Things to do:
1. In the essay about Willem de Kooning, in what year did the writer first visit the new San Francisco Museum of Modern Art on Third Street?
2. Carry on the essay about Willem de Kooning, picking up after its last sentence.

Document excerpt:
While pretending to attend community college in the early/mid-1980s, I was enrolled in a drawing class in which the teacher described several of my sketches as “de Kooningesque.” At the time, I had very little knowledge of Willem de Kooning’s achievement, and wasn’t familiar with much beyond Woman I (1950-52) and Woman and Bicycle (1952-53), so I took her remark as a cue to investigate his work. I was immediately entranced by his early 1940s Women series – I loved the push/pull dynamic which results from the blurred distinction between the figure and ground. I loved the juxtaposition of the modeled and the flat portions of the fragmented bodies. I loved the geometric shapes which only minimally suggest interior environments. Although de Kooning subsequently painted many other more celebrated series, those early Women continue to be among my favorites in an oeuvre as rich as any ever produced. I soon became a fan of both his paintings and his drawings from all periods of his career, and over the years have been lucky enough to have seen quite a lot of his work, in both group and solo exhibitions.
The first time I visited what was then the new San Francisco Museum of Modern Art on Third Street was in 1995 to see the de Kooning show The Late Paintings, The 1980s. It was the first time a large selection of the titular work had been seen, and there was much talk about de Kooning’s late ’80s Alzheimer’s diagnosis; how much of a hand his assistants had had in producing the work; and whether the paintings were worthy of being considered part of his oeuvre. It has been over twenty-five years since I saw the show, but I do distinctly remember two specific impressions I had – one: that the paintings seemed to change over the course of the day, going from subtle and elegant to stark,1 and two: while a disease was ravaging his mind, de Kooning was still a better painter than anyone else. The 1980s work comprises an evolving yet coherent period which is the most lyrical of his career – although there are similarities between these paintings and those of other earlier periods, the simplified palette and open compositions make them very different from any of his prior work.

Stored dataset entries:
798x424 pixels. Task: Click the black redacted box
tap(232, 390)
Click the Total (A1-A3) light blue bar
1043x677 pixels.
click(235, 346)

Solved problems:
1. 1995

2.
In 2002, I saw the de Kooning drawing survey Tracing the Figure, which included work from the late 1930s to the mid-’50s, at the Los Angeles Museum of Contemporary Art and again at the SFMOMA. De Kooning’s processes of painting and drawing are often indistinguishable – he drew on his paintings and painted on his drawings. In addition to graphite, charcoal, pastel, crayon, and ink, he also used oil and enamel in his works on paper, and in the late ’40s started cutting up drawings to use as collage material. A good portion of the exhibition consisted of work related to his series of Women paintings from the early ’50s, by which time he also sometimes, in a striking Exquisite Corpse2-like manner, fashioned the figure from portions of two or more separate drawings. I was also particularly attracted to the results of the subtractive methods he employed – the smearing and the textured pentimento which remained after he erased sections of the image. Tracing the Figure was not only an extraordinary look at the drawings of a master, but also a comprehensive reference on the techniques of mark-making.
Willem de Kooning put down the tools of his labor for the last time in 1991, about two years after being diagnosed with Alzheimer’s. He passed away on March 19, 1997 at the age of ninety-two. If pressed to name my favorite painter, my answer might vary depending on whose work I happen to be fixated at that particular time. However, de Kooning would always be at least in the top two or three, a position he has held since shortly after I was prompted by a compliment to study his body of work. Thank you, Melinda Barbera.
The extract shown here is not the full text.